John Zamora, a senior studying international relations, was having dinner by the Canal St. Martin with several other USC students when the attacks began. At the time, Zamora thought that he heard noises “that sounded like shots,” but recalls dismissing them for something else. Zamora only found out about the attacks later, when the lounge he was in turned on the French news and the concerned calls from family and friends started pouring in.
“At first I didn’t understand the gravity of the situation,” Zamora said in an email to the Daily Trojan. “I had many friends and family checking up on me, but I oddly felt fine and not directly in danger. While I feel many other Parisians feel this way, I do feel like people have felt an attack on their culture and way of living.”
Jeremy Serafin, a senior studying business administration, was traveling to Bordeaux, a city about five hours away from Paris, with three other USC students when he heard about the attacks from Facebook posts warning students to stay away from the area.

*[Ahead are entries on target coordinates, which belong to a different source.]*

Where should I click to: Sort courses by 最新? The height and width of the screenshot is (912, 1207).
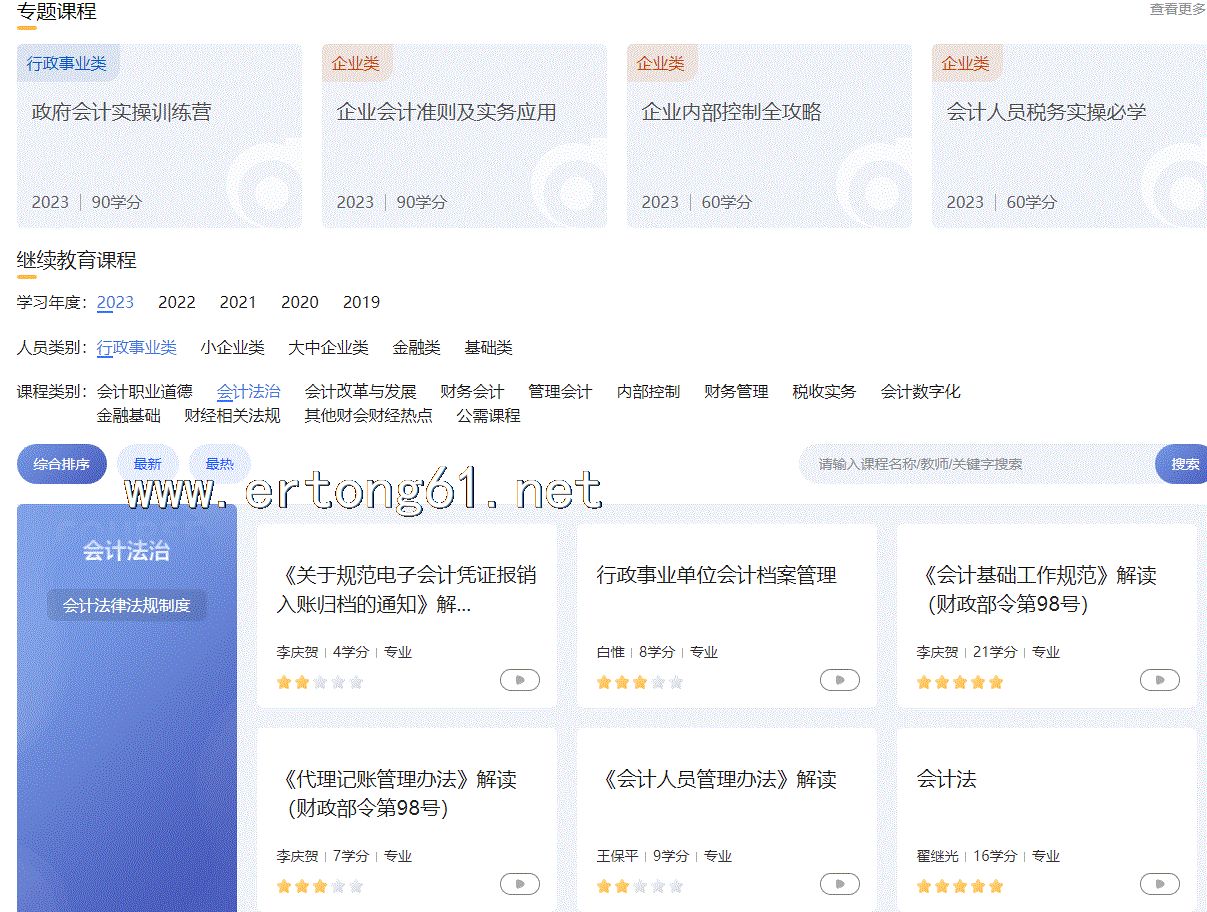pyautogui.click(x=147, y=464)
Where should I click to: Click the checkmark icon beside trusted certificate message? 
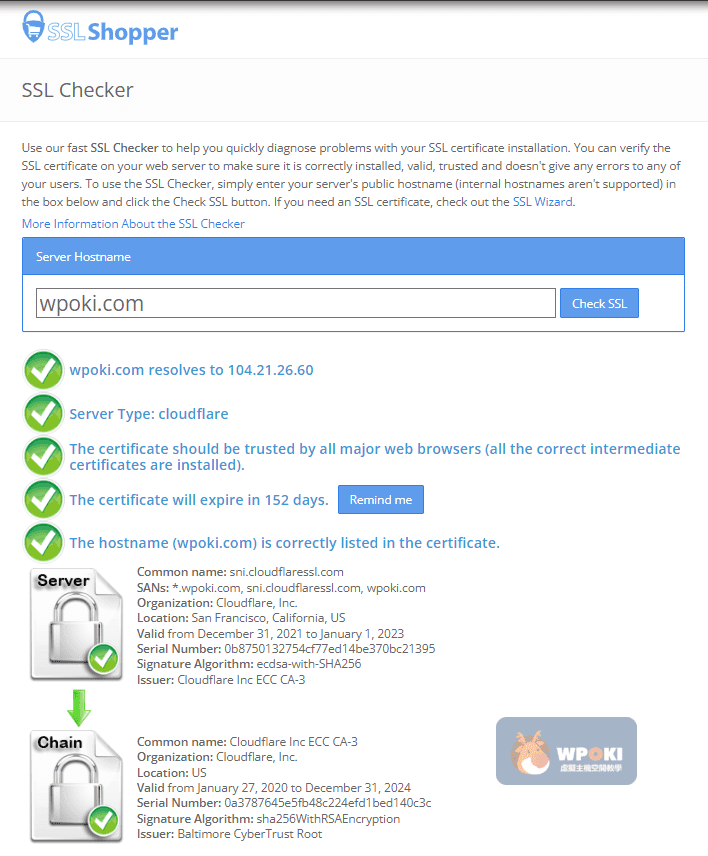click(x=43, y=456)
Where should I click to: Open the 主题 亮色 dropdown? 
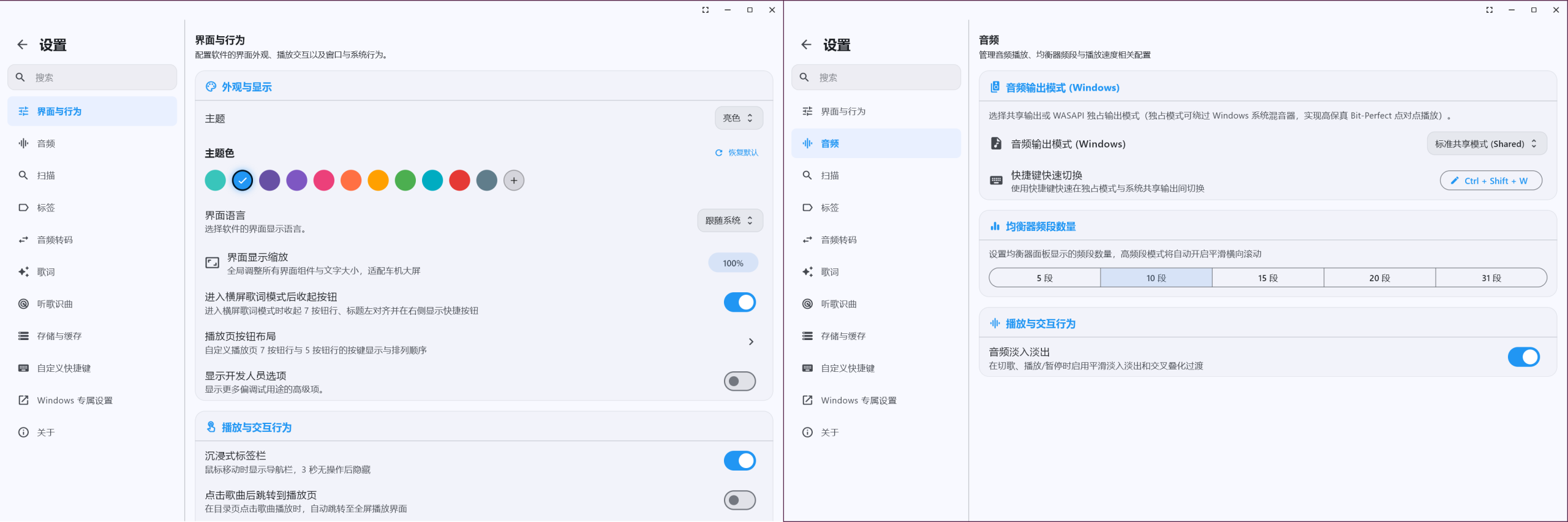pyautogui.click(x=739, y=118)
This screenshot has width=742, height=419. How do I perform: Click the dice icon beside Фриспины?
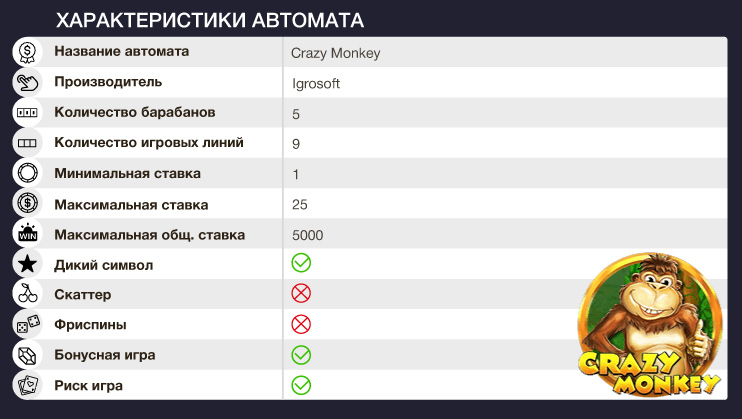click(x=27, y=325)
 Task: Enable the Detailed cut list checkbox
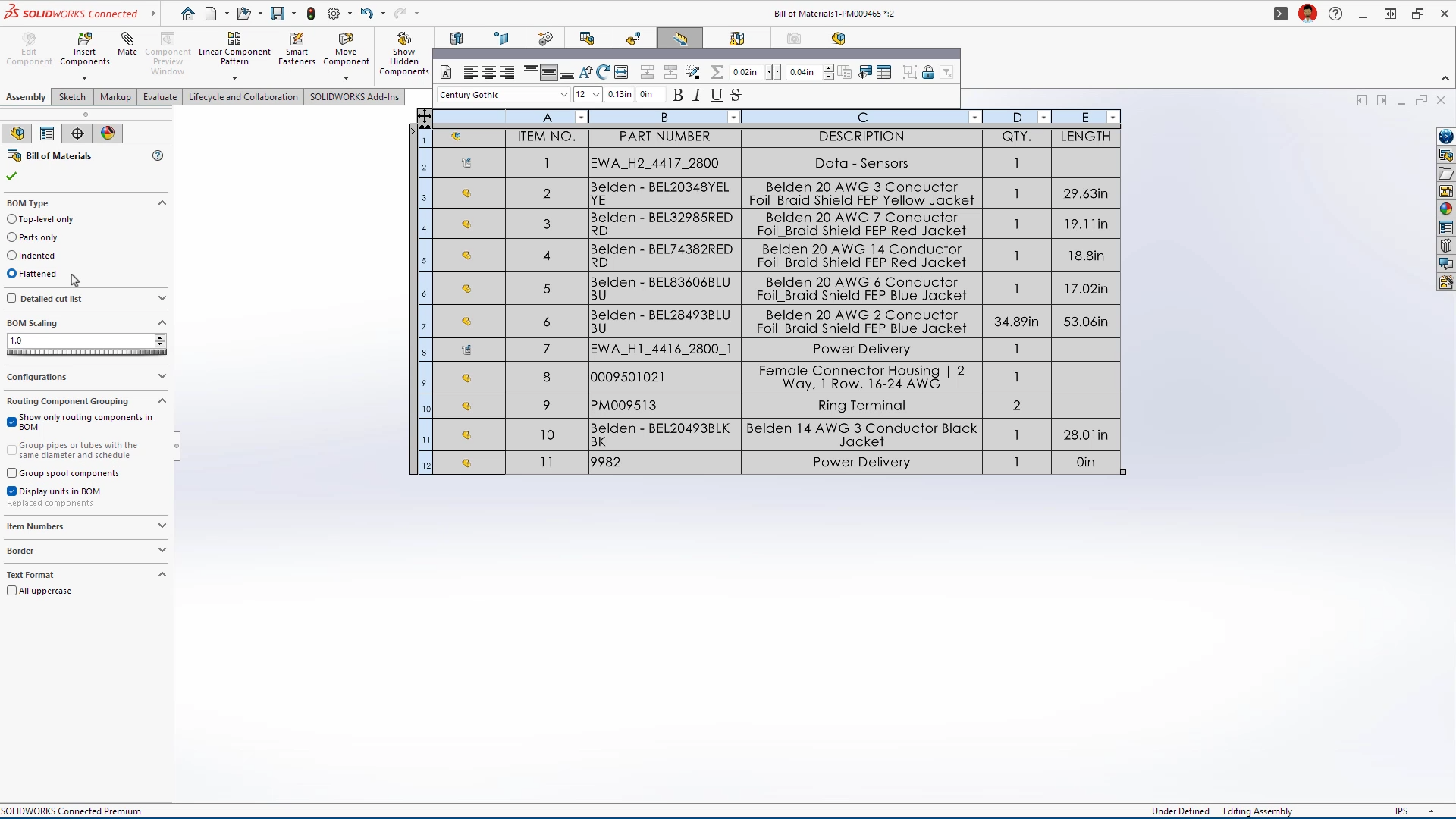[x=12, y=299]
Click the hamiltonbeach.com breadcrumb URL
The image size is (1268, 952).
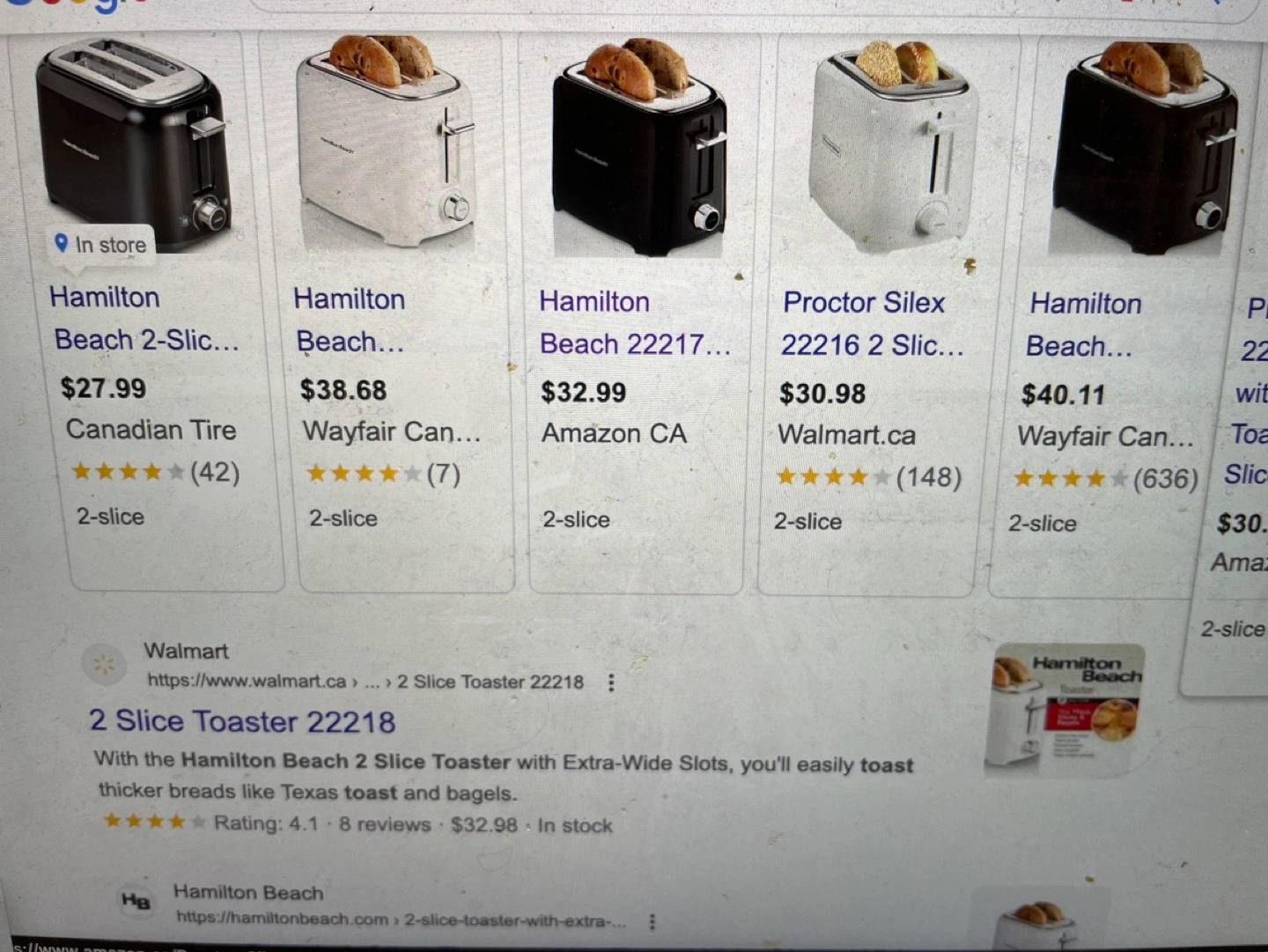pyautogui.click(x=401, y=920)
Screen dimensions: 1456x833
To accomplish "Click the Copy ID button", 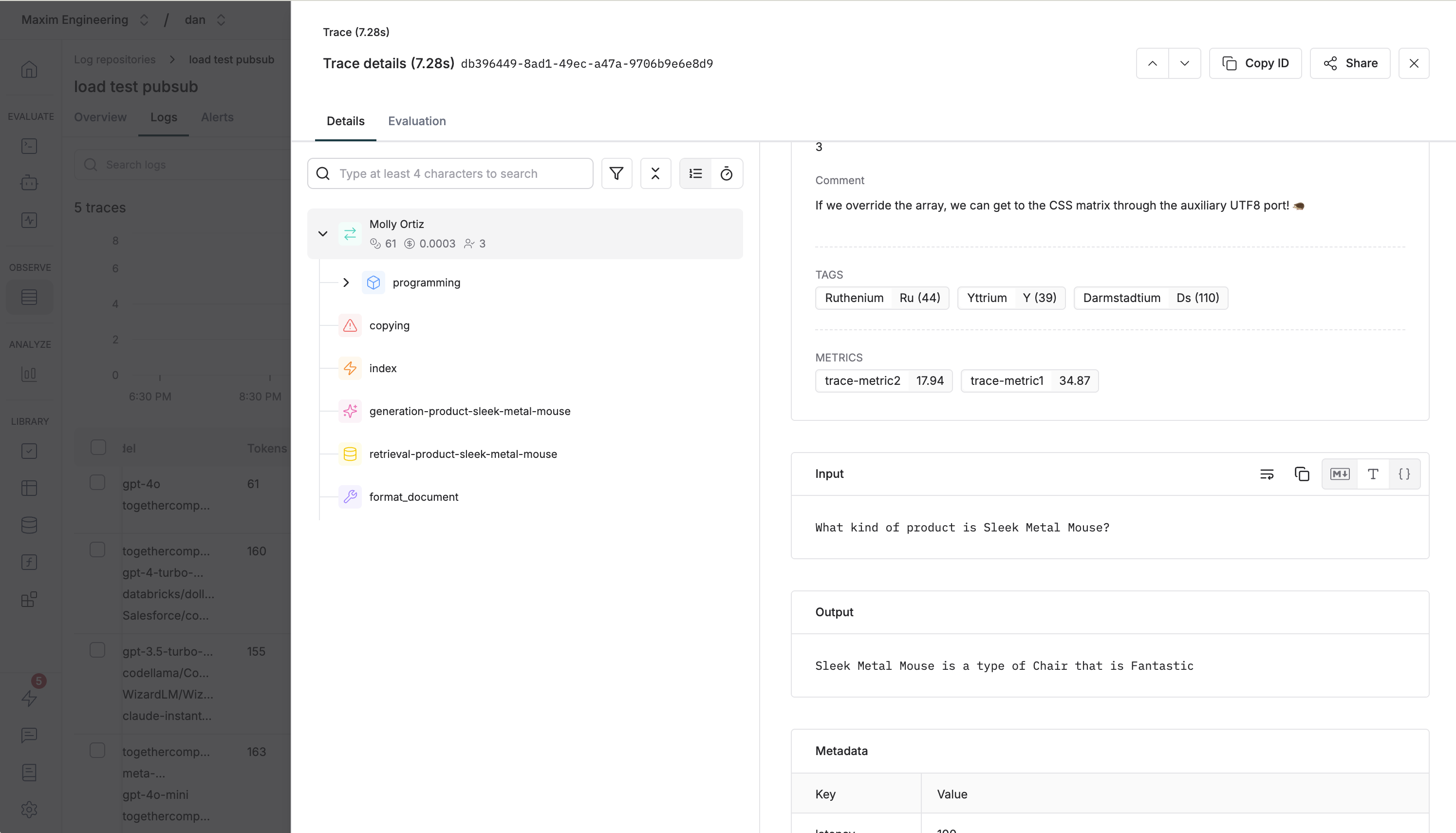I will click(x=1255, y=63).
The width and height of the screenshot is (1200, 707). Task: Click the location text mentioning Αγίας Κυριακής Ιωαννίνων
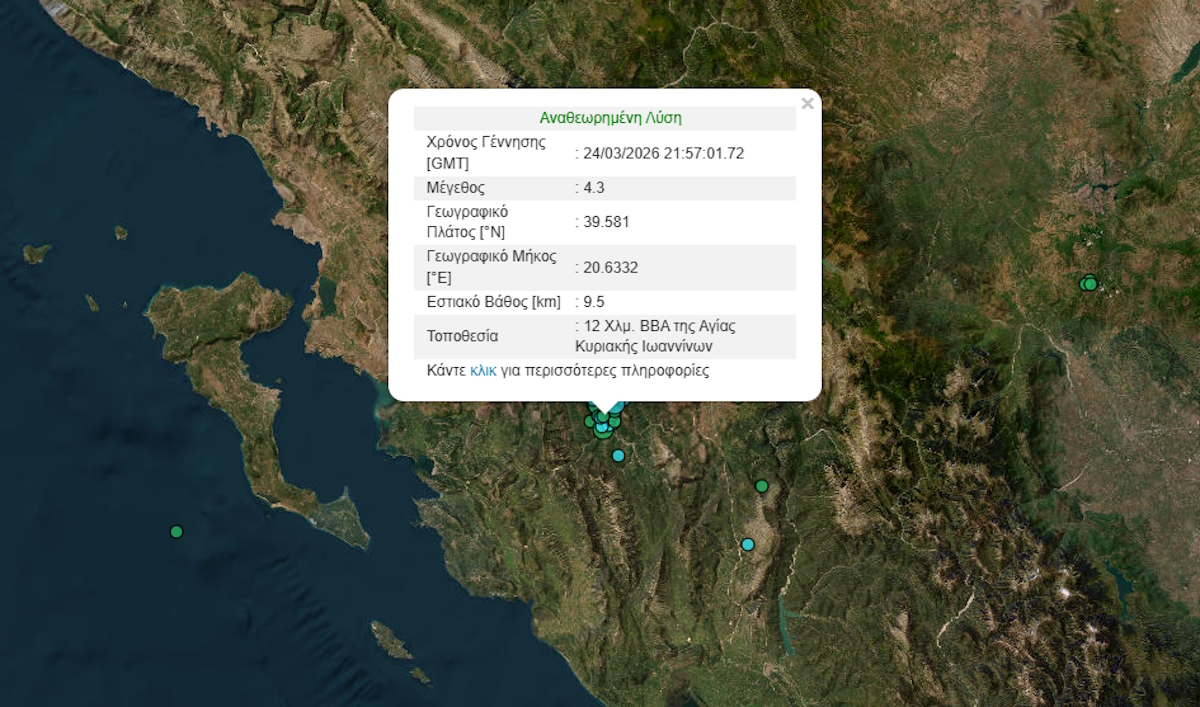655,337
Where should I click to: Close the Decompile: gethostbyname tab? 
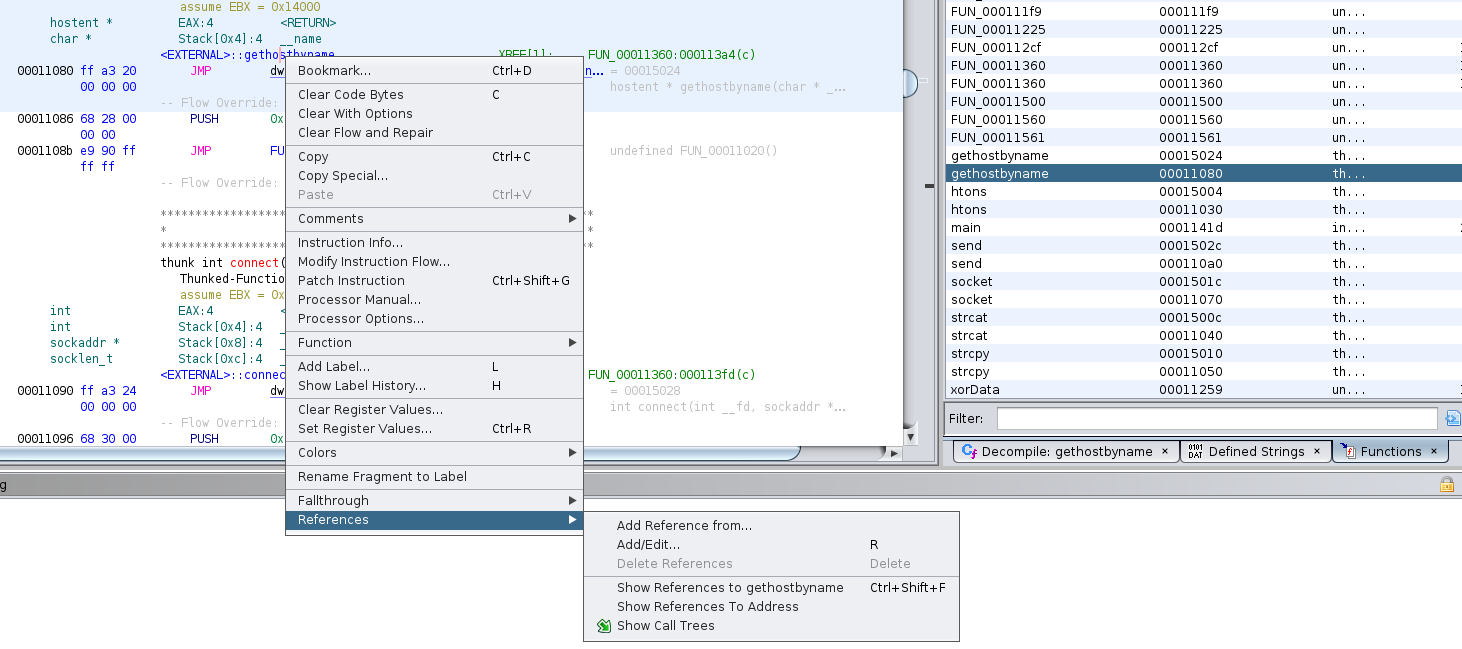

“Many of the students, including myself, are in a state of shock,” Serafin said in an email to the Daily Trojan. “Although our campus is an hour by metro from the city center, many students commute from Paris and visit the city regularly. More than anything, many students are keeping the victims in mind and praying for their loved ones as well.”
Zamora, who lives about five miles from the city center in Neuilly-sur-Seine, said that the atmosphere in the capital is tense.
“While you can still see people out and cars driving past, it’s noticeably less busy than it regularly was,” Zamora said. “The government has asked people to stay indoors as much as possible and people are still mourning — listening to the news to hear the latest updates and for how France will respond. The metro is still running and people have gone to the attack areas to pay tribute to those that lost their lives.”
According to Zamora, USC took measures to ensure that the students studying abroad were all safe and accounted for, and that classes would be held regularly starting Monday morning. However, though the events in Paris may not affect his study abroad semester logistically, Zamora said that he can already feel a change.
“The classes were half of the experience but the other half was meeting the people, exploring the hidden streets and living the culture of Paris — a culture in which the simple enjoyment of life is a central tenet,” Zamora said. “Right now there are a lot of people scared, hurting and angry. It will take some time and more answers for Paris to regain this ‘joie de vivre.’”
Serafin said that though he has not altered his study abroad plans as a result of these events, there have been several logistical changes, such as heightened security on his campus. However, the greatest change has been personal.
“The biggest impact will be a greater appreciation for family and friends,” Serafin said. “All of these devastations around the world are reminders to be more loving and to not take anything for granted. That being said … these attacks have not changed my view of such a beautiful city.”
Zamora said that, due to the politically charged nature of recent events such as the European refugee crisis, the impact of the attacks extends beyond the lives that have been lost.
“The entire world was watching that Friday night, and many people felt confused,” Zamora said. “The Charlie Hebdo shooting 10 months ago already increased the high level of [Islamophobia] in France, and I worry for [Muslims] here who have had no relation to these attacks but will suffer from misplaced prejudice and hatred because of them. I also worry for the refugees and migrants who are just trying to seek a better life for themselves but are intentionally not given this opportunity. I fear it will get worse for both.”